Throughout our passage the wind hardly ruffled the smooth surface of the lake.  As we steamed away from the eastern shore of the mountain behind us and on our right hand rose harsh and barren, yet with a kind of forbidden beauty.  Dark clouds hung over the land we had left, and a rainbow stretched across their front.  At nightfall, as the red sunset faded, the lonely water of the vast inland sea stretched, oceanlike, west and south into a shoreless gloom.  Then the darkness deepened, the tropic stars blazed overhead,...and the light of the half moon drowned in silver the embers of the sunset.

Such writing could only come from a master.  Someone who read quality literature and thought deeply about what he read and the manner in which it was written.

His writings are full of gems of a life spent in activity and service.  He once wrote:

Unless men are willing to fight and die for great ideals, including love of country, ideals will vanish, and the world will become one huge sty of materialism.  (Service and Self Respect- 1918)

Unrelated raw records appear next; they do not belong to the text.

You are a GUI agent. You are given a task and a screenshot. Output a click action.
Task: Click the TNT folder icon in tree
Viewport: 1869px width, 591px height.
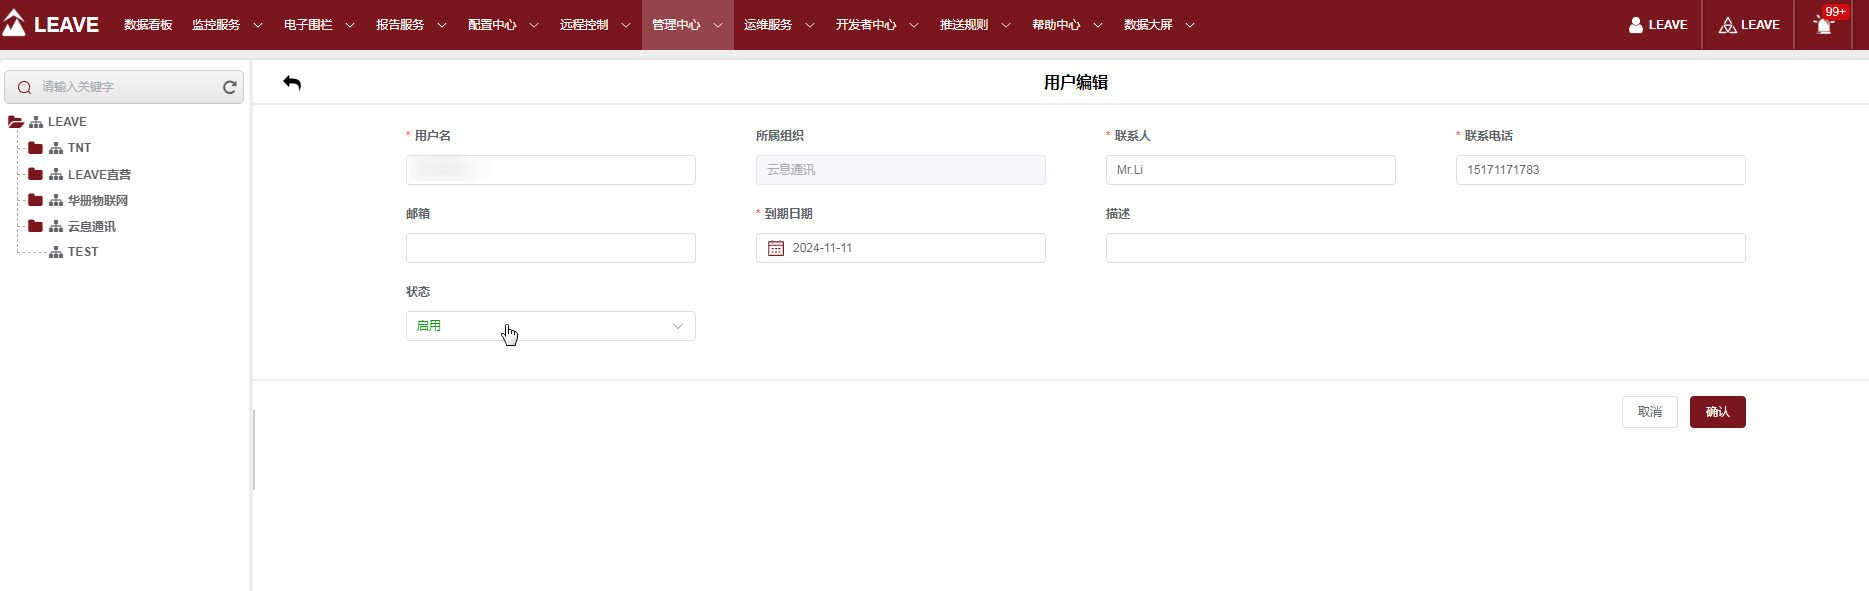36,148
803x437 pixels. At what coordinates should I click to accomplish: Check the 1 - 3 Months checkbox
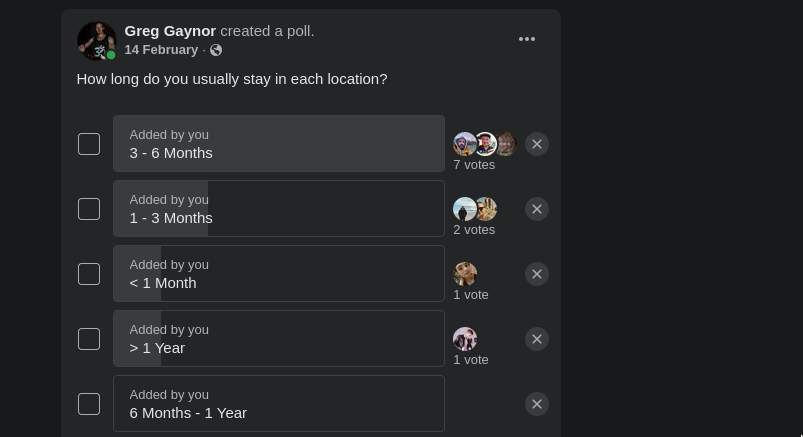pos(89,209)
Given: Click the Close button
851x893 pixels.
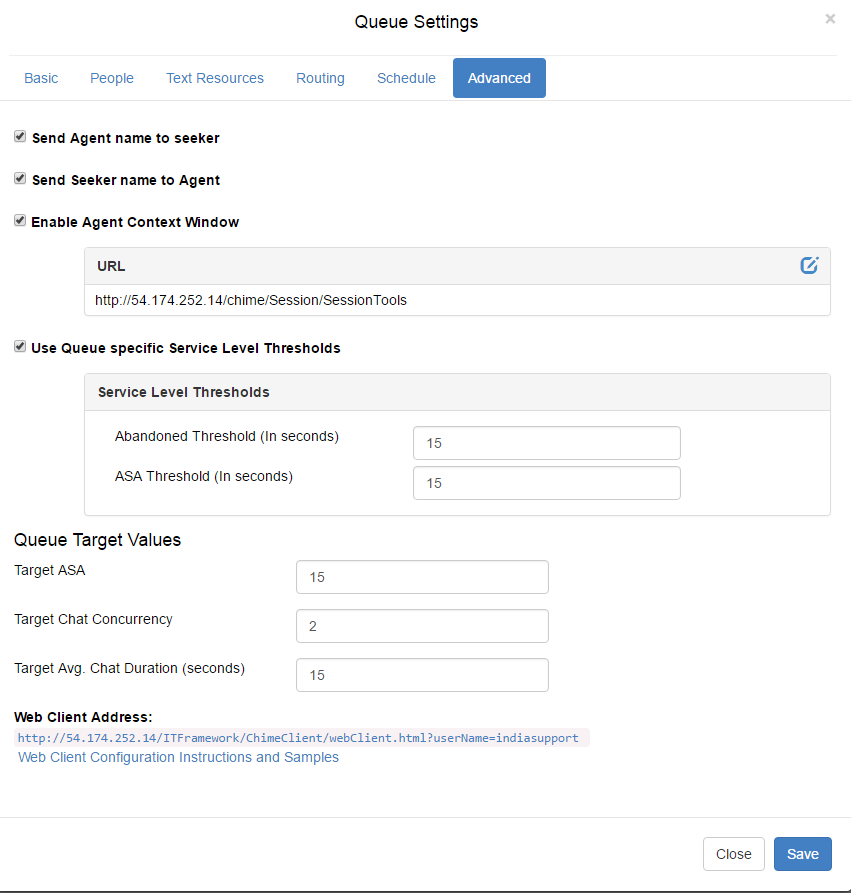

Look at this profound comment on foreign affairs:

It is a mistake and it betrays a spirit of foolish cynicism, to maintain that all international governmental action is and must ever be, based upon mere selfishness and that to advance ethical reasons for such action is always a sign of hypocrisy. (6th Annual Message to Congress, 1906)

Much of his writings do not have so much as neat tidy quotable quotes as extended passages which have much to say about leadership and duty.  He wrote so much that the passages cited here may falsely give the impression that he was full of sententiae.

He made fascinating observations about peace:

It must be kept in mind that war is not merely justifiable but imperative....where peace can only be obtained by the sacrifice of conscientious conviction or the national welfare.

A just war is in the long run far better for a nation’s soul than the most prosperous peace obtained by acquiesence in wrong or injustice.

Nothing would more promote iniquity, nothing would further defer the reign upon earth of peace and righteousness, than from the free and enlightened people which, though with much stumbling, nevertheless strive toward justice, deliberately to render themselves powerless while leaving every despotism and barbarism armed and able to work their wicked will.


Roosevelt is of course famous for his contribution to nature conservancy:

...the property rights of the individual are subordinate to the rights of the community...


His speech before the Hamilton Club- 1899-  Often this speech is called the Strenuous Life:

We do not admire the man of timid peace.  Those with sufficient wealth to live a life of leisure should not spend it in idleness.

Only by hard work, study, toil can a human fulfill full potential.  This is the strenuous life.  The only meaningful life is to be active and involved in society.

If Union people had flinched its duty in 1861-lives would have been saved, no gloom... but instead they saved the Union and ended slavery.

If we are truly a great people we must strive in good faith to play a great part in the world.

It is interesting to note that Roosevelt took no share in the idea that the US should remain neutral or isolated from world affairs.

He goes on:

Timidity, concern for material wealth causes us to shrink from meeting challenges.  We must also face the possibility that we may stumble.

Cloistered life saps the hardy virtues in a nation.

I can not over emphasize how relevant this speech is to our current trials.

In his The Peace of Righteousness  Roosevelt says:

Whoever clamors for unrighteous peace are enemies of mankind.  (righteousness means the habit of doing the right thing).

Peace is a means of righteousness, it is not an end in itself.

As long as powers exist who will break a treaty if it is in their interest to do so we must back each treaty with power to make it right, if necessary.

To the doctrine that might makes right, it is utterly useless to oppose the doctrine of right unbacked by might.

He so beautifully takes the phrase might makes right- so commonly used and makes the words serve his own course of argument.  Clearly the kind of thing Marcus Tullius Cicero would do.

There is just one way in which to meet the upholders of the doctrine that might makes right.  To do so we must prove that right will make right by backing right with might.

Strength at least commands respect whereas the prattling feebleness that dares not rebuke any concrete wrong, and whose proposals for right are marked by shear fatuity is fit only to excite weeping among angels and among men the bitter laughter of scorn.  (This was his comment upon President Wilson’s foreign policy.)